People don't disagree on gravity, mitosis, titration, electronics, gears and levers, robotics, or any other science that is proven experimentally with practical application.

If America would focus on that, and have best-in-breed curriculum and support in these areas, then we'd be back to being ahead of the rest of the world again.

Focusing a large amount of energy on the 1% of science where there is a great degree of dispute (and requires faith to support either side) is a waste of time, is negative, and is devisive.

Why do we keep overlooking a more gentile "war on science" wages by data-driven "reformers?" The Ed Trust defined high-poverty schools as schools with 50% poor, even though that's average. They claimed to have 1,200 or whatever high-poverty, high-minority schools that "beat the odds" when actually there was only 23 or so. The latest TNTP report was arguing against the Toledo Plan but they did not bother to give historical data, much less an accurate number of teachers dismissed. Where were the retractions or apologies?

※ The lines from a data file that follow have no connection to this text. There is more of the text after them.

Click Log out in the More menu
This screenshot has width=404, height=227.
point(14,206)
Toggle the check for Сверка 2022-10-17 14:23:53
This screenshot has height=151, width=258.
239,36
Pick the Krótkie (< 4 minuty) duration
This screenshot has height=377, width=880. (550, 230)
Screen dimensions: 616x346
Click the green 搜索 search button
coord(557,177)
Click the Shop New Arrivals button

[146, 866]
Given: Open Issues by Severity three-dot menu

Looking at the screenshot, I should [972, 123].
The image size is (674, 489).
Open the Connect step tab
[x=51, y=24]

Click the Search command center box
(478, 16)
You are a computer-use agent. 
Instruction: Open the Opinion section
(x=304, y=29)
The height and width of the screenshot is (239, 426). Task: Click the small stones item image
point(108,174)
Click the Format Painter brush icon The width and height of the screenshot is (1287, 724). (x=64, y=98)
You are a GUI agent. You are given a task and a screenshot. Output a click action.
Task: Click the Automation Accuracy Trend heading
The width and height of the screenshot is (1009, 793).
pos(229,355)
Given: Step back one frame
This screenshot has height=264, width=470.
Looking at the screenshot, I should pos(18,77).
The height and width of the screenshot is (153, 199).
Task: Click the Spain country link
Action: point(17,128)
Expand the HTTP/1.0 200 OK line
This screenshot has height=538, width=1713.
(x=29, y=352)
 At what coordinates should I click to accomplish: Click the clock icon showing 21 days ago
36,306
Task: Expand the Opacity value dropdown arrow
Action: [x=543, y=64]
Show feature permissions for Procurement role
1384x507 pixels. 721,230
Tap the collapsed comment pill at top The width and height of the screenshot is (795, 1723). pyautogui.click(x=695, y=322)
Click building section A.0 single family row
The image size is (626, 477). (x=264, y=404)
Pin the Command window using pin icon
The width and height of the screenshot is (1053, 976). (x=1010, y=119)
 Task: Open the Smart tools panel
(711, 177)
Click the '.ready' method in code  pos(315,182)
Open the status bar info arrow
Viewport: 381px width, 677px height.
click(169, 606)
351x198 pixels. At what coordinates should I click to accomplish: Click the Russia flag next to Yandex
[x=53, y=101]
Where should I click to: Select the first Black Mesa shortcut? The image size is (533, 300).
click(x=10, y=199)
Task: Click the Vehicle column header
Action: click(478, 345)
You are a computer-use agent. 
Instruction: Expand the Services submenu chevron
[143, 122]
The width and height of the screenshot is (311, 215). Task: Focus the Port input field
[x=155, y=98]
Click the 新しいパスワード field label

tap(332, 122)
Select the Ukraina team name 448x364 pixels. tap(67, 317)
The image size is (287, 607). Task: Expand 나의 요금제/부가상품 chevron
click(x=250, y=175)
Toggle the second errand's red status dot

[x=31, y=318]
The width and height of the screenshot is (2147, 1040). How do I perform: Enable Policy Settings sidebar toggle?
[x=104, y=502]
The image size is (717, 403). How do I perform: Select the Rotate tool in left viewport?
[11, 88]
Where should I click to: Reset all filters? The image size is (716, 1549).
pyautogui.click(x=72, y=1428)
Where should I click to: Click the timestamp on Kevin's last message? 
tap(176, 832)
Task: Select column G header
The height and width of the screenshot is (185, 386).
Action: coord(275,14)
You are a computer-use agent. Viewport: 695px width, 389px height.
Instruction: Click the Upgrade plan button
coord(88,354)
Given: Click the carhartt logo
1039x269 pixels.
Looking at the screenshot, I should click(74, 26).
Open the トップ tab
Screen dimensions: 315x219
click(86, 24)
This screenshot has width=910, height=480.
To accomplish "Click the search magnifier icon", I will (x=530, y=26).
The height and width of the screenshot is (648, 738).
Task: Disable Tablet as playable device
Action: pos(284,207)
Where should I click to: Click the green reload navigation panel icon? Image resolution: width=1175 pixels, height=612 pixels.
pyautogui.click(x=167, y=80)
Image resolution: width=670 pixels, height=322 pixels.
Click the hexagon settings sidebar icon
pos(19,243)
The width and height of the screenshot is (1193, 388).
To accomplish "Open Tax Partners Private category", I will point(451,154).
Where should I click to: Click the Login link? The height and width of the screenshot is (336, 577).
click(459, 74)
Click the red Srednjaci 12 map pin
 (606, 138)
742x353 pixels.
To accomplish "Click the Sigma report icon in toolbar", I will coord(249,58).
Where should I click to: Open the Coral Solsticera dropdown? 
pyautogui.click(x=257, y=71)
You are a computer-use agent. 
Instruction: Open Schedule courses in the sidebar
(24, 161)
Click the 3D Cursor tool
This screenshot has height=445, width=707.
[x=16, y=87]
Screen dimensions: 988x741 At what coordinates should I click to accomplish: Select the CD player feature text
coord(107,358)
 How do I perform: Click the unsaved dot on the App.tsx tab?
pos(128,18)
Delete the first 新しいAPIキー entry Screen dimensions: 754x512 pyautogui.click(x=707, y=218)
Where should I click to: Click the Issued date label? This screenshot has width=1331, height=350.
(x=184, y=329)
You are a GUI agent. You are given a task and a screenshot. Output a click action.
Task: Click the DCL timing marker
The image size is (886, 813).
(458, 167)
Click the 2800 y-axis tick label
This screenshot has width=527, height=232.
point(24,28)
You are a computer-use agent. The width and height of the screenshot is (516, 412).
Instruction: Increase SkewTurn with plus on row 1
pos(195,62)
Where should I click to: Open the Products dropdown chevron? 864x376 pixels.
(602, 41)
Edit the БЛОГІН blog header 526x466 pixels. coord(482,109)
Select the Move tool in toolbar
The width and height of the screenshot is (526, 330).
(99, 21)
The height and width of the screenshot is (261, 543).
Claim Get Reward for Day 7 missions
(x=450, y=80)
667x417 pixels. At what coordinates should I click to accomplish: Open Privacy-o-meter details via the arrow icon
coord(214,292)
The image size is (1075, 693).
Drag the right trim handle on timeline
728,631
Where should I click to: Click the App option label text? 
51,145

"Reformers" love to attack Ed Schools. But then they issue "reports" like those authored by the McKinsey Group. Have you read their stuff? Is there anything in them that resemblse a scholarly or fair use of evidence. Its just MacNews, with fancy graphics and wierd disconnected numbers like the Hispanic achievement rate being higher in Ohio than White performance than in X number of of Southern states. (They didn't bother to point out how mfew Hispanic immigrants attend school in Ohio and how much higher the income of Ohio Hispanics are than the Whites they contrasted them with.) It was like a parody of the Onion.

I could go on, but you get the point. Its not just that I disagree with "reformers." I love scholarly and social science conventions and I can respect the arguments of others. I'm growing more disgusted, though, by their war on social science.

And I keep asking for documentation for the unfootnoted statements of the recent CCCR report. Just because your motives are righteous, that does not mean you don't have to apologize for false accusations.